Again, it’s the same thing. I just didn’t realize that we had elected the Labour party here in the U.S. Evidently, it doesn’t matter whether you speak with a Liverpool accent or a southern drawl. Money is money and economics are concrete. It’s a funny thing about math. When you give away more than you take in, guess what happens? The phrase, this isn’t rocket science comes to mind right now. But, since the politicians in charge at the moment are complete morons I guess that rings hollow. But, ol’ Boris ends on the right note:

That’s why the public pension funds have their great yawning deficits, and we can either cover those deficits with massive tax increases, or else we can reform.

It is time for a grown-up national conversation about the way out of this mess, and I suggest we begin by looking at the way we treat older workers. It is mad and vindictive to tell 65 year olds that they are suddenly surplus to national requirements, that they have no more to contribute. We all know talented men and women who have been pensioned off, protesting bitterly, when their continued employment – perhaps part-time – could have been good for them and for the economy.

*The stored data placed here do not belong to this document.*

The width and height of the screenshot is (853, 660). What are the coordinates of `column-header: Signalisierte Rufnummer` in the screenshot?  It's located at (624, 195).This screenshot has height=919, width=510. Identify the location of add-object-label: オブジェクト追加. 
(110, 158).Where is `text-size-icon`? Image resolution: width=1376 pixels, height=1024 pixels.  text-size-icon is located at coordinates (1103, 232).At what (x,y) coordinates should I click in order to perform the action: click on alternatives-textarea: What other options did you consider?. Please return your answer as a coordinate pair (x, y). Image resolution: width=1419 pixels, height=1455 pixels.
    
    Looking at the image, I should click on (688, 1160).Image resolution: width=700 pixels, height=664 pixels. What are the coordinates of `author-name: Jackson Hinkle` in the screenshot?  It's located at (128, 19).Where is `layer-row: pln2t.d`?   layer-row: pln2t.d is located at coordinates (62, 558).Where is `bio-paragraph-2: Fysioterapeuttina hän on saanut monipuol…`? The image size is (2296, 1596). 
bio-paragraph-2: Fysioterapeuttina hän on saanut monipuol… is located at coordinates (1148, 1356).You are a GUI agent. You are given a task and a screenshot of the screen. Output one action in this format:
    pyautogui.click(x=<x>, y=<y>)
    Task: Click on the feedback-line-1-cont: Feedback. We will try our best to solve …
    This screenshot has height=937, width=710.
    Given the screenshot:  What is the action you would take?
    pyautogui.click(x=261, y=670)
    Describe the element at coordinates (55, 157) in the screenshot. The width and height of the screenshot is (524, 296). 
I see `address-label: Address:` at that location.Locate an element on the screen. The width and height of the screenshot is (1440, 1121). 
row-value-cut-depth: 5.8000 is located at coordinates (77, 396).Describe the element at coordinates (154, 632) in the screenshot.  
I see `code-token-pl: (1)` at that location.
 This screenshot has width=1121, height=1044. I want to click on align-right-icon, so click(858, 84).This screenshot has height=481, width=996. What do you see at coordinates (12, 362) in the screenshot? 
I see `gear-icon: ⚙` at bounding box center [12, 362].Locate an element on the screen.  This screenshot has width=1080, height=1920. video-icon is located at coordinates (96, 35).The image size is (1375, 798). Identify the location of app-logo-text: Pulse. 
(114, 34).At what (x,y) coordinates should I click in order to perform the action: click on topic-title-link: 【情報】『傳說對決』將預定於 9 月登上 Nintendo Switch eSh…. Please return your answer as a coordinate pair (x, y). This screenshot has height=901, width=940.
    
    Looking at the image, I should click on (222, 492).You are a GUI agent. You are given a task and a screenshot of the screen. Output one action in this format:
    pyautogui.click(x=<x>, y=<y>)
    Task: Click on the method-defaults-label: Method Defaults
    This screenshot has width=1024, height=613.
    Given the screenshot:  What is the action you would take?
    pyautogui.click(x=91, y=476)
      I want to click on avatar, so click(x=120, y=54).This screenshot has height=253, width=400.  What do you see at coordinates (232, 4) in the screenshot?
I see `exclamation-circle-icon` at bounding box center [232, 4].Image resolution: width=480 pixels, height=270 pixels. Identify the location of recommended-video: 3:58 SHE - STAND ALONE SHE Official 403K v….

We need to think much more flexibly about older workers, and their vast and growing productive power; we need to junk the idea that your career comes to a juddering halt at 65; and we need to recognise that age discrimination is not only insane – it is also unaffordable.

–Boris Johnson, Telegraph

GASP!! You mean we aren’t guaranteed by The Almighty to never work again from age 66 to death?!! It’s funny how thousands of years of human history provided no idea of “retirement”. But F.D.R. changed all that. Suddenly everyone was supposed to hit 65 and drop out of the workforce. Well, the lie has been put to that silently in the last two decades. Not only is it darn near impossible to reliably save that much for retirement. The constantly flowering inflation rate insures that your nest egg becomes less valuable every single day. If you retired in 1989 with a 500,000 in the bank you thought you were in heaven. No more work for you, right? But, how’s that looking today when the gallon of milk that was $2.00 then is now almost $6.00. Welcome to the stark reality that most everyone has known for a long time already. Retirement is a pipe dream. Unless your boss is Uncle Sam that is.